* _Instructions to follow_
Below is a block of records. Copy every line in it that contains the word "computer".

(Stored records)
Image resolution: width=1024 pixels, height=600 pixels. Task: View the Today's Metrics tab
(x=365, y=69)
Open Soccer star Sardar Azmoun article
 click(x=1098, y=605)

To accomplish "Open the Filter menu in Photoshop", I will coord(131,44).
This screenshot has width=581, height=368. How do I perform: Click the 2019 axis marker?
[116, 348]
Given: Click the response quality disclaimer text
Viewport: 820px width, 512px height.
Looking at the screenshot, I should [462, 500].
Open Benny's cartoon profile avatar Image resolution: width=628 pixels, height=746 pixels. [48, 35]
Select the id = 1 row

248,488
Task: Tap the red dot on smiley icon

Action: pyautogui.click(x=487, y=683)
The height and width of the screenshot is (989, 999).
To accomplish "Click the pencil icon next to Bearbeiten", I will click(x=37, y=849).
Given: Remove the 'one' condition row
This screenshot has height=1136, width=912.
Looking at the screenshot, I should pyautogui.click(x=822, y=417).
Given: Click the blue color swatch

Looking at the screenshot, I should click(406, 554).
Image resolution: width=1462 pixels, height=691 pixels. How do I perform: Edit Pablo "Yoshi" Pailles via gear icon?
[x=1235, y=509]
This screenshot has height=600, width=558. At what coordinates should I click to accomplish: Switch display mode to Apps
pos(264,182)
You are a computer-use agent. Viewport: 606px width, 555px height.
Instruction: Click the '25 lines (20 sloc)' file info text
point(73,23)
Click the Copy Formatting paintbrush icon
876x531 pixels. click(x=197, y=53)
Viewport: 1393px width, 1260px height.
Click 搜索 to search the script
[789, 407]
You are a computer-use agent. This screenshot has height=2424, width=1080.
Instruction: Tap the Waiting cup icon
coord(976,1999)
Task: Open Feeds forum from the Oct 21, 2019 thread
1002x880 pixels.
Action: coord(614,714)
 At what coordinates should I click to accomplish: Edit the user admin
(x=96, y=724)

* _Answer for the task_
You are a computer-use agent. Viewport: 606px width, 555px height.
You are a computer-use agent. This screenshot has height=2424, width=1080.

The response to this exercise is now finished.